§ PROVIDED DATA
***

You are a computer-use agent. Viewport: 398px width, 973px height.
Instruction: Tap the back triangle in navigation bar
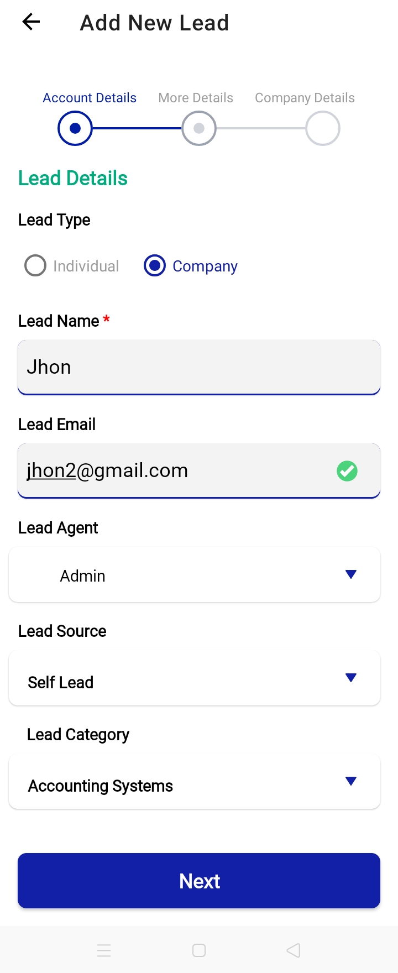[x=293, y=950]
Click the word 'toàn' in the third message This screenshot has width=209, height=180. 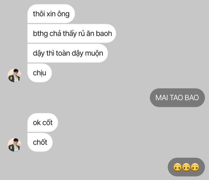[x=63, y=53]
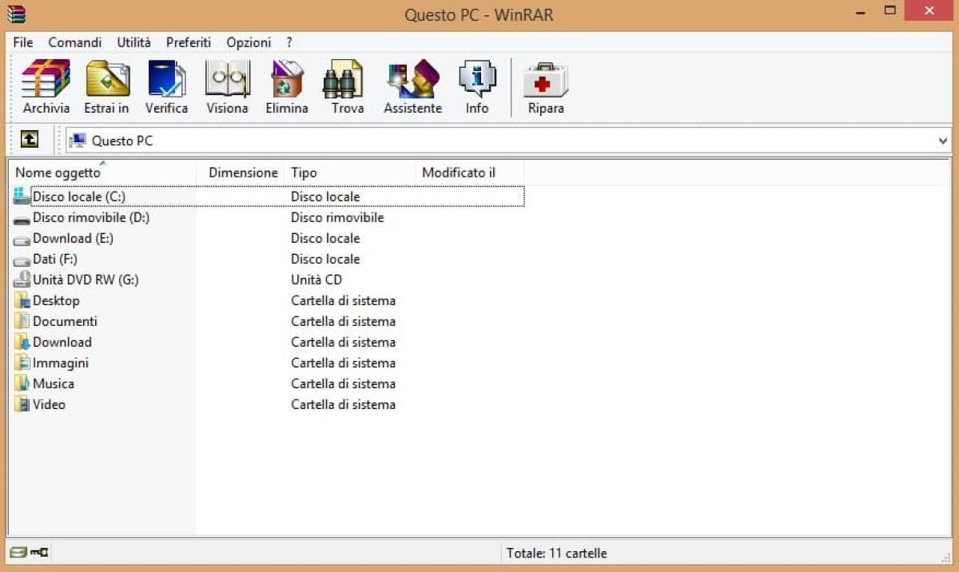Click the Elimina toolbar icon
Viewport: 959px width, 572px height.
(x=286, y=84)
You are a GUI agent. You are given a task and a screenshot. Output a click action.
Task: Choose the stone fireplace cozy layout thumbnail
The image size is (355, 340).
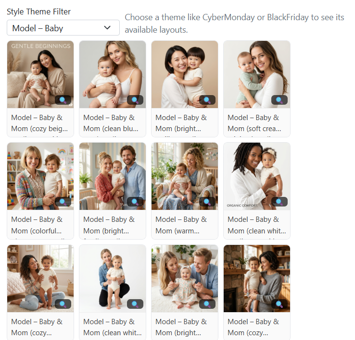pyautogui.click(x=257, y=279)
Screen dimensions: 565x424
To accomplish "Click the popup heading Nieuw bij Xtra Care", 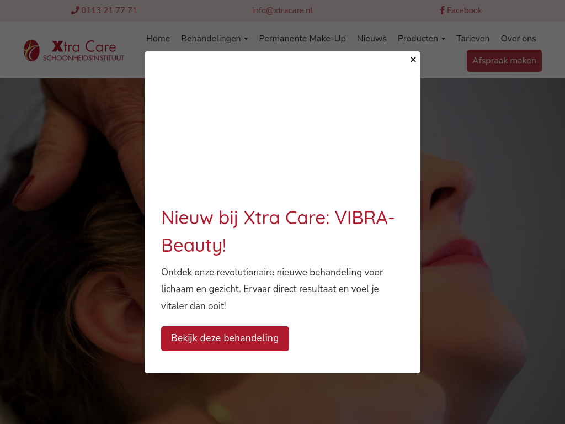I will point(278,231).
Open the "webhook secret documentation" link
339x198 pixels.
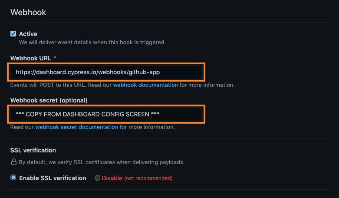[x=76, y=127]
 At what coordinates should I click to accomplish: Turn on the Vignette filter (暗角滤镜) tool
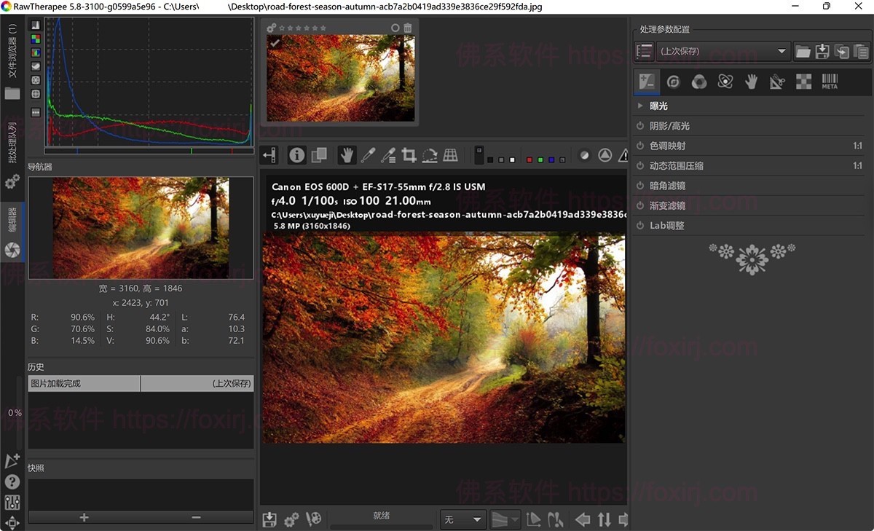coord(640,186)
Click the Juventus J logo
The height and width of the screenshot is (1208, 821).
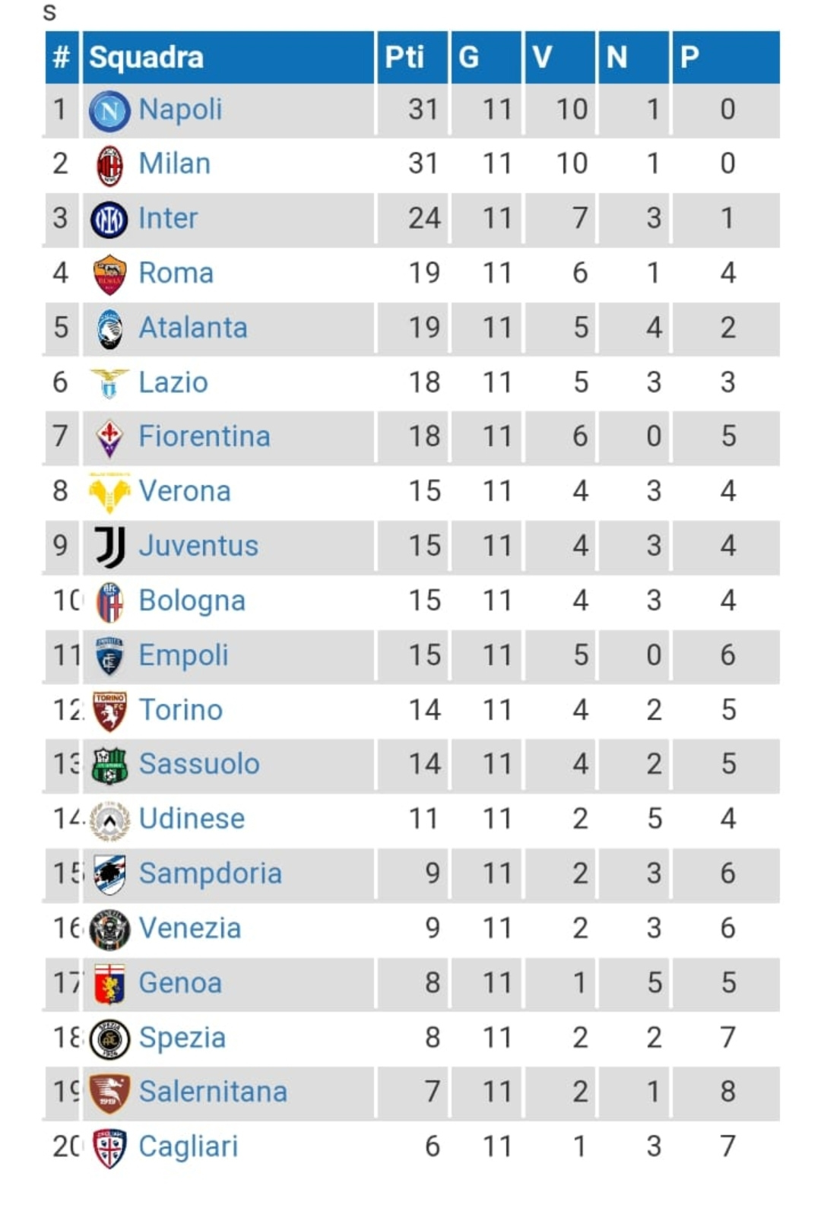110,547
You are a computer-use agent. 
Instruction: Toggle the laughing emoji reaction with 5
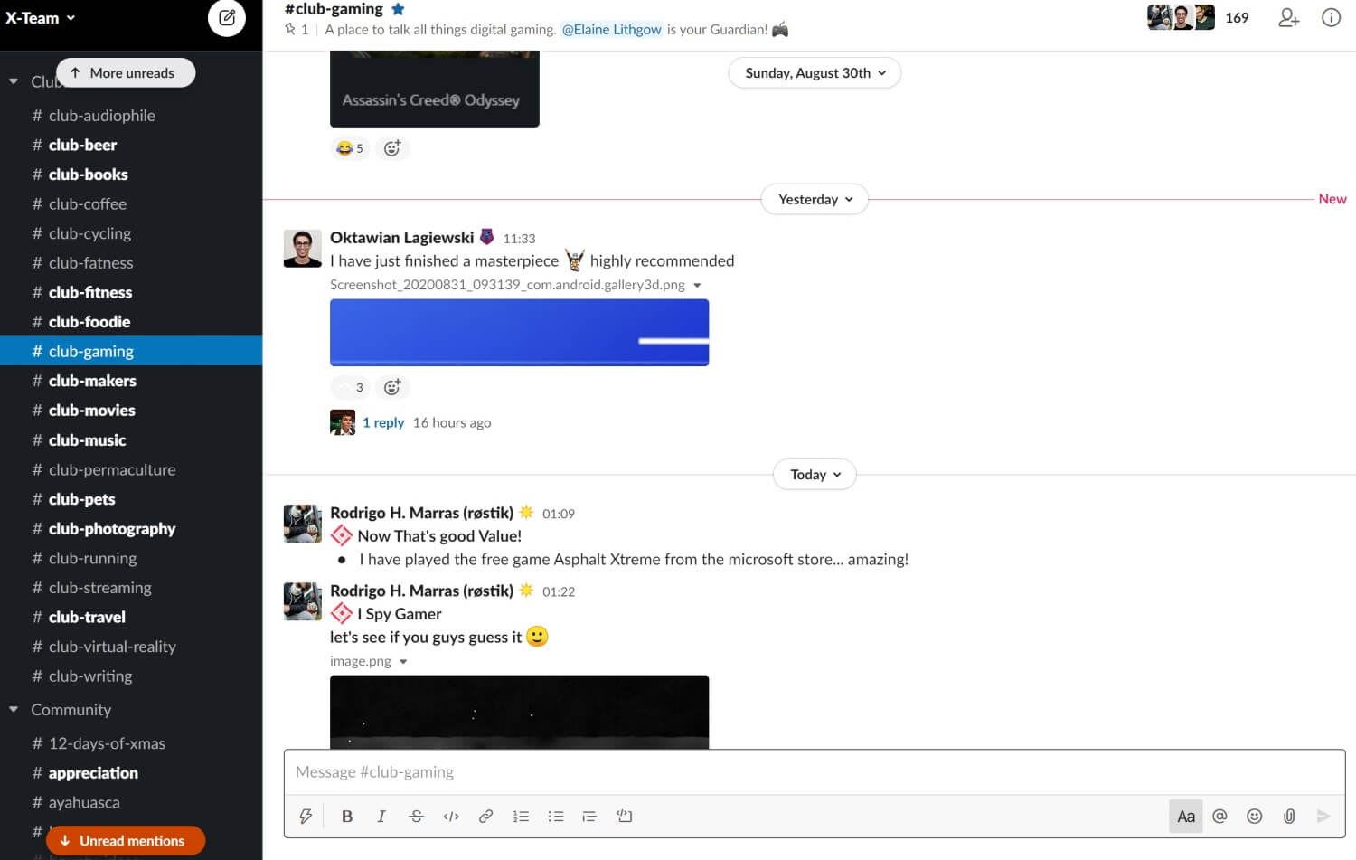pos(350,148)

***

§ EXERCISE INSTRUCTIONS
Scan the data above and copy every line with "agent" in it.

§ FINAL ANSWER
You are a computer-use agent. Viewport: 398px width, 973px height.
You are a GUI agent. You are given a task and a screenshot. Output a click action.
You are a computer-use agent. 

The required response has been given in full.